Experimental environment

The entire experiment was performed on an Nvidia Tesla V100 high performance GPU training server with 32G video memory, 8 core CPU and 40G memory. All training and testing is performed in the same hardware environment. The experiment uses Windows10 operating system, python3.6 is used as programming language, and the design of neural network structure and the debugging of model are carried out under Pytorch1.6.0 deep open source framework.

The loss, the IoU and the Time are used as indexes for judging the network segmentation performance.

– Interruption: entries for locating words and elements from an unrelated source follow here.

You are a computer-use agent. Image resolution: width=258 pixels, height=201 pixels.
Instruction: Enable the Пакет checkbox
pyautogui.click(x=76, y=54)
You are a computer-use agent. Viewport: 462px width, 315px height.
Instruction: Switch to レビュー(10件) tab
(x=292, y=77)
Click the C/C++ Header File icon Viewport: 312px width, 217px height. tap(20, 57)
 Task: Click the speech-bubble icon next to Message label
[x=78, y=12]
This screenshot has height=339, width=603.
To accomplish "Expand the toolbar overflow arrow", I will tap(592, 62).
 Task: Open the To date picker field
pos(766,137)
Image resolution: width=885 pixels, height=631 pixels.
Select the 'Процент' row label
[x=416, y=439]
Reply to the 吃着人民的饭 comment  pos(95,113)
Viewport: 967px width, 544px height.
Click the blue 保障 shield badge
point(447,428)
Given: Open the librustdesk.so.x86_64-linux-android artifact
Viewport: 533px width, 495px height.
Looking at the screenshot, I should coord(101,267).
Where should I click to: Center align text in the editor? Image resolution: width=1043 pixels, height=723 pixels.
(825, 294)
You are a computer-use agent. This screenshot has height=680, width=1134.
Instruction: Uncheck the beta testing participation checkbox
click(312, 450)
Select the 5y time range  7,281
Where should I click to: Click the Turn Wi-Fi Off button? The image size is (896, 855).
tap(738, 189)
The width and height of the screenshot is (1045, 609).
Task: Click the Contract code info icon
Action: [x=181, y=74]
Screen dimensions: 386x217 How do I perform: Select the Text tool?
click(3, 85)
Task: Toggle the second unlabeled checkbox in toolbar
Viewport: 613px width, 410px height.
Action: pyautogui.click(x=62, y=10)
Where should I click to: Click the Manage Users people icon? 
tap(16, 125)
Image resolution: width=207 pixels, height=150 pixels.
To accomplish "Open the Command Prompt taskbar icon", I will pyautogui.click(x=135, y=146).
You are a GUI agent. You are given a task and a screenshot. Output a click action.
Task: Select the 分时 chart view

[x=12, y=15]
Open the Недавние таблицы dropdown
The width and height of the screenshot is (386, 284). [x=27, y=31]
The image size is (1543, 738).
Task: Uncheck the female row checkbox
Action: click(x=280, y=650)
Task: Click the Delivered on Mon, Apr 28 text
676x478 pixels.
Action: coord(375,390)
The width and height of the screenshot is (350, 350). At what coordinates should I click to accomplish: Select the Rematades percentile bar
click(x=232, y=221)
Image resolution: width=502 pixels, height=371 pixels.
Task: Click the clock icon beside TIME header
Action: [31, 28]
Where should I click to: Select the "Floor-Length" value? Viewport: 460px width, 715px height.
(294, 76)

Regarding the index characterizing feature extraction accuracy, loss, ioU are used herein. loss represents a binary cross entropy and reflects the difference between expected output and actual output; the IoU gain is used as an extremely important evaluation function in the field of target detection, and is used for intuitively reflecting the difference between the tongue contour segmentation result and the target truth mask at the pixel level. The expression of loss is shown as formula (6), N represents the number of pixel points in the diagram, and the true value of the ith pixel is y _i The predicted value isL (·) represents a mapping relationship; ioU is represented by formula (7), y ^* Representing the predicted outcome->Represents the group Truth, c represents the pixel point, J _c (. Cndot.) represents the mapping relationship. The smaller the loss, the greater the IoU gain, which is manifested as a higher degree of accuracy in accomplishing the segmentation task.

Regarding the evaluation index for characterizing the real-time property, tie is used herein. All three data sets used in the experiment are picture sets, and the video is processed into the data sets formed by pictures corresponding to frames, so that all the data sets input into the network are static pictures, and all the data sets used for testing are picture data sets. Thus, under existing datasets, the Time to test a picture is used herein to characterize the speed of the test and this index is named Time in milliseconds, representing the Time taken to process each frame of the picture. The Time characterizes the speed at which the segmentation task is completed and serves as one of the test indicators for the network. The time length represents the real-time performance of the network, and the shorter the time length is, the faster the picture processing speed is, and the real-time performance is shown in the practical application.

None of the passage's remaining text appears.